The ripple effects from the Wells Fargo sales abuse scandal may turn out to be smaller than bankers had initially feared.
Banks large and small have been waiting anxiously to see how much regulators’ expectations are going to change in the wake of the Wells scandal. The fear was that the San Francisco bank, on a short leash with its regulators, would eliminate performance-based pay, putting pressure on other banks to follow suit.
Wells Fargo is keeping many details under wraps, but the revised scheme appears to bring the $1.9 trillion-asset company into closer alignment with the rest of the sector, consultants said. Notably, the new plan does not get rid of incentive pay, which has long been a staple of compensation plans throughout the retail banking industry.

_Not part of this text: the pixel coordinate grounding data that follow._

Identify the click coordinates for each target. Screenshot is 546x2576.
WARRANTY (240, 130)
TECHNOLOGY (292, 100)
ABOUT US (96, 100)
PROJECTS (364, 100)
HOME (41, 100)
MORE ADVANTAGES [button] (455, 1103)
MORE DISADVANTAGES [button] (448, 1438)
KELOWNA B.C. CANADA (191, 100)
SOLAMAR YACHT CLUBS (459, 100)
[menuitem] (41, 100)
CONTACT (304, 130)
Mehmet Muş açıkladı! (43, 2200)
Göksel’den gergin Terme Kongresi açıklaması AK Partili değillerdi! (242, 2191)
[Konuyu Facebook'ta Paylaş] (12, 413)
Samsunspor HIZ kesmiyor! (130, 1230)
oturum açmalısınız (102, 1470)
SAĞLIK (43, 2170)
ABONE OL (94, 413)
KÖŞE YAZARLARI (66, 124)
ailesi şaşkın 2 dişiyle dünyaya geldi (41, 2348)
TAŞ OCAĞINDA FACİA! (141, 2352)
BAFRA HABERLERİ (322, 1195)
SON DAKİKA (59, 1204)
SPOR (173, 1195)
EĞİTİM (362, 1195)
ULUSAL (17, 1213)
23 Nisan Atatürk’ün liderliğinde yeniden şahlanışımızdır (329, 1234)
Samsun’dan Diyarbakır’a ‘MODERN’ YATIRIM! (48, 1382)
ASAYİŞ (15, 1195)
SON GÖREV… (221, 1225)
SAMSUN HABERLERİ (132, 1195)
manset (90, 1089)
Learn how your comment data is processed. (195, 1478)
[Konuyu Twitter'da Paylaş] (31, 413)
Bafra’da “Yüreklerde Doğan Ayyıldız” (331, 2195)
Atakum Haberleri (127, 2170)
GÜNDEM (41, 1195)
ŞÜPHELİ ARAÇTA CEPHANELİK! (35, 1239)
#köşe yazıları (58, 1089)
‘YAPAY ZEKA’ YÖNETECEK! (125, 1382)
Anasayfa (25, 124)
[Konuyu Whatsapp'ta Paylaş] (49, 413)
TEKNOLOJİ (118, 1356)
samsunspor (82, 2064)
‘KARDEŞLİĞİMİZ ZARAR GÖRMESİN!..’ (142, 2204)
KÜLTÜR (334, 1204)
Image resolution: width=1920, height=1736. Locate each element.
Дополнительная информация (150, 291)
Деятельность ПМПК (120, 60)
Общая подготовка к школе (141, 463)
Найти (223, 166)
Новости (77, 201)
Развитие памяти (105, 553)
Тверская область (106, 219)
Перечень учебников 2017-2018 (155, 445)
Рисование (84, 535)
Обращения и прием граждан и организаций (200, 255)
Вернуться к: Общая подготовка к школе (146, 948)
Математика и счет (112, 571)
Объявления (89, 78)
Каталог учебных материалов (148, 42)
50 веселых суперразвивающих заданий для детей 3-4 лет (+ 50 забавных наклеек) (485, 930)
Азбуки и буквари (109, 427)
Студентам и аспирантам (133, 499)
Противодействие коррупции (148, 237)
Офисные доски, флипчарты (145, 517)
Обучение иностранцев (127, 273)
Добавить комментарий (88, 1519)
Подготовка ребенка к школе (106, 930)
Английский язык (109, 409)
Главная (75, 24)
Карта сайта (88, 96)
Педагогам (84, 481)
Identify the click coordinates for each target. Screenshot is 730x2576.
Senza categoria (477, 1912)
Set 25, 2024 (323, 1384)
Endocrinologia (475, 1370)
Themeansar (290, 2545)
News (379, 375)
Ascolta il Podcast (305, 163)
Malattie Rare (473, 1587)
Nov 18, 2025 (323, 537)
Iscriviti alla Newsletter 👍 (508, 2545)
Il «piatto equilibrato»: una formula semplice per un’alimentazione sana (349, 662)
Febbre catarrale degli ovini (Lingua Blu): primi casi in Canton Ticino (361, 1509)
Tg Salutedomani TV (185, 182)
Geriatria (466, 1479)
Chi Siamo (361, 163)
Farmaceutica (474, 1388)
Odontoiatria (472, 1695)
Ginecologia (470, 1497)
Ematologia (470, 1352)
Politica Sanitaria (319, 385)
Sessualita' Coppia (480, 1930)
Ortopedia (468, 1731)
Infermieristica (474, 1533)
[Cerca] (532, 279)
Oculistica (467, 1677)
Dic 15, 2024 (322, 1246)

“I think the construct was not that radical, and I’m happy that it wasn’t,” said Darryl Demos, an executive vice president at Novantas. “They could have easily overreacted.”[…] “It’s not about how many accounts have you opened, how many new products or solutions have you sold. But rather, it’s about attracting new primary customer relationships to the bank,” Shrewsberry said.
Those changes drew mixed reviews from outside observers.
Demos, the Novantas consultant, said that it makes sense to emphasize customers’ product use, as opposed to just sales, in an incentive pay formula. “This one approach, if they’d put that in place, might have kept them out of hot water,” he said.